Witnesses reported seeing Harris—who was arrested several blocks north on Ivy Street—kicking, punching and kneeing Jones as he lay unconscious. Harris was booked into Butte County Jail on $50,000 bail.

Then, a few hours later (about 1:30 a.m. on May 6), 25-year-old Chicoan Nathaniel Barbour allegedly drove away after striking two pedestrians—24-year-old Oscar Sanchez of Gerber and 24-year-old Thomas Sullivan from Santa Rosa—in the intersection of West Third and Hazel streets. Witnesses provided a description of Barbour’s vehicle, and an officer pulled him over at the Circle K gas station on East Avenue. He was arrested on charges of driving under the influence and felony hit-and-run.

Following the armed robbery of Andreazzi, officers were alerted to a second shooting on Columbus Avenue just after 3 a.m. In the midst of a large party, a 31-year-old Paradise resident (whose name has been withheld) was shot in the upper stomach. Police believe the shooting was the result of a personal conflict.

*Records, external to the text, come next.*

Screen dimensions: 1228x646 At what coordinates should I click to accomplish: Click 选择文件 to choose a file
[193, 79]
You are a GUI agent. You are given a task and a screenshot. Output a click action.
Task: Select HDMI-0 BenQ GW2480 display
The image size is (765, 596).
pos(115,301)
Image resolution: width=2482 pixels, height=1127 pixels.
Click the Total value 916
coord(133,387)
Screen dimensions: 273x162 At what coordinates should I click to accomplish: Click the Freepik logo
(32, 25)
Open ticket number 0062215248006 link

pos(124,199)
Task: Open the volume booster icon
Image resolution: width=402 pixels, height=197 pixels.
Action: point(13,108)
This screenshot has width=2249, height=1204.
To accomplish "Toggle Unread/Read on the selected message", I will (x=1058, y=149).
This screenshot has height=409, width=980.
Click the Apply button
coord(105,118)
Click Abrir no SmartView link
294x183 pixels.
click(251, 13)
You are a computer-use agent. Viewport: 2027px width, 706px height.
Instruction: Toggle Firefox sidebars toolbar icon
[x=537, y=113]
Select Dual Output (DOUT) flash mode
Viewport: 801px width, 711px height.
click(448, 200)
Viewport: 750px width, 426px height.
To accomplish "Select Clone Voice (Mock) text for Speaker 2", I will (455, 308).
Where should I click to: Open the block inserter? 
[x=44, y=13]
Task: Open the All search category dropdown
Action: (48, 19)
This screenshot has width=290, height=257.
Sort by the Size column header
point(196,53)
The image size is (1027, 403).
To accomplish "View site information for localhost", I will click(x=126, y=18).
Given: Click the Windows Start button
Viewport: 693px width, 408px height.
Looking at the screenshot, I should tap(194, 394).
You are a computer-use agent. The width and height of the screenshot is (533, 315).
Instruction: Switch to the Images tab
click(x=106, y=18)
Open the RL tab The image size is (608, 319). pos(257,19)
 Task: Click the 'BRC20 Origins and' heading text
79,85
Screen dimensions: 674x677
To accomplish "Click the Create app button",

“This one was a little different,” O’Brien said. “We believe the victim and suspect knew each other and there were a number of witnesses who know who the suspect is, and we need them to come forward.”

The Paradise man underwent surgery at Enloe Medical Center and was last reported in fair condition.

Though such a night is certainly the exception, Chico State spokesman Joe Wills said he thinks everyone should be wary while out at night, particularly in the south-campus and downtown areas.

“Chico is a safe and friendly place to live, but it is not crime-free,” he said. “Some students have a false sense of safety. Chico is not crime-free—there are people who will take advantage of you.”